Las cartas de Plinio el Joven cuestionan otro de los lugares comunes del martirio. En las historias de mártires, el clímax de la primera parte se produce, normalmente, cuando el oficial romano pretende tentar a los cristianos que tiene ante sí para que hagan un sacrificio a los dioses romanos. Las narraciones de mártires presentan esos intentos como una prueba de posesión demoníaca; los romanos tratan de forzar a los cristianos a «adorar las aras de los demonios».[196] Y, de hecho, Plinio hizo que llevaran a los cristianos ante él y les pidió que hicieran ofrendas a una estatua de Trajano. También les preguntó uno por uno si eran cristianos. Si lo admitían, él —como sucede en muchas historias de mártires— volvía a preguntarlo una y otra vez, y les advertía de los castigos que les esperaban si lo eran. Si persistían en llamarse cristianos, ordenaba que los ejecutaran. En apariencia, pues, Plinio presenta ciertas semejanzas con el gobernador de la martirología. Pero si se lee su carta con más detenimiento, aparece una imagen diferente. La razón por la que Plinio escribía a Trajano era que el número de los acusados por este delito estaba aumentando. El arquetípico gobernador romano sin duda se habría regocijado con esta abundante cosecha de cristianos; Plinio, en cambio, estaba preocupado. «Por ello, después de aplazar la audiencia, me apresuré a consultarte —escribe—. Pues me pareció que se trataba de un asunto digno de tu consejo, sobre todo a causa del número de los implicados; pues muchas personas de todas las edades, clases sociales e incluso de ambos sexos son y serán llamados ante el tribunal.»

__Objetivo de la tarea__
Por favor, transcribe íntegro el fragmento sobre las cartas de Plinio el Joven, sin alterar una sola palabra ni signo.

__Datos proporcionados__
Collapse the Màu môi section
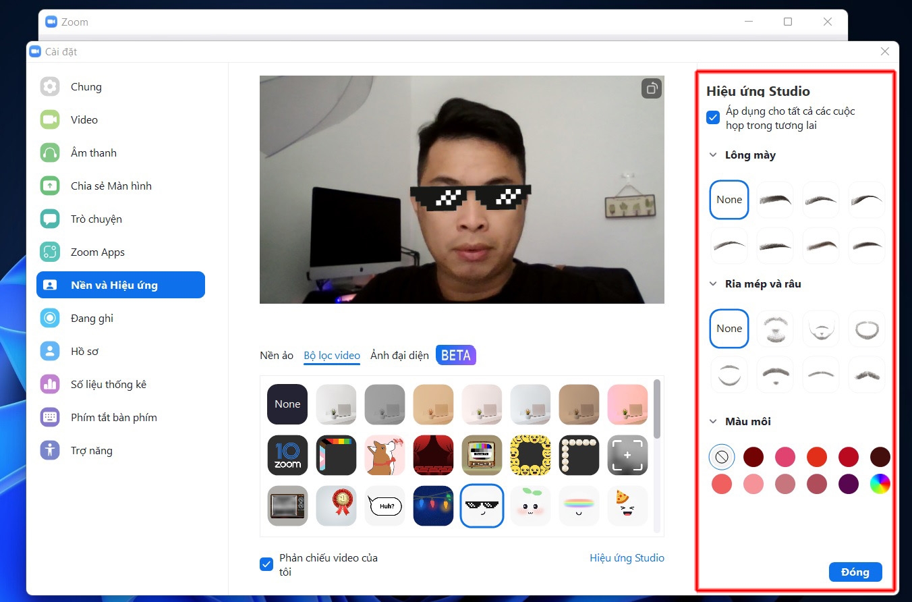912x602 pixels. pos(713,420)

__Respuesta a la tarea__
Las cartas de Plinio el Joven cuestionan otro de los lugares comunes del martirio. En las historias de mártires, el clímax de la primera parte se produce, normalmente, cuando el oficial romano pretende tentar a los cristianos que tiene ante sí para que hagan un sacrificio a los dioses romanos. Las narraciones de mártires presentan esos intentos como una prueba de posesión demoníaca; los romanos tratan de forzar a los cristianos a «adorar las aras de los demonios».[196] Y, de hecho, Plinio hizo que llevaran a los cristianos ante él y les pidió que hicieran ofrendas a una estatua de Trajano. También les preguntó uno por uno si eran cristianos. Si lo admitían, él —como sucede en muchas historias de mártires— volvía a preguntarlo una y otra vez, y les advertía de los castigos que les esperaban si lo eran. Si persistían en llamarse cristianos, ordenaba que los ejecutaran. En apariencia, pues, Plinio presenta ciertas semejanzas con el gobernador de la martirología. Pero si se lee su carta con más detenimiento, aparece una imagen diferente. La razón por la que Plinio escribía a Trajano era que el número de los acusados por este delito estaba aumentando. El arquetípico gobernador romano sin duda se habría regocijado con esta abundante cosecha de cristianos; Plinio, en cambio, estaba preocupado. «Por ello, después de aplazar la audiencia, me apresuré a consultarte —escribe—. Pues me pareció que se trataba de un asunto digno de tu consejo, sobre todo a causa del número de los implicados; pues muchas personas de todas las edades, clases sociales e incluso de ambos sexos son y serán llamados ante el tribunal.»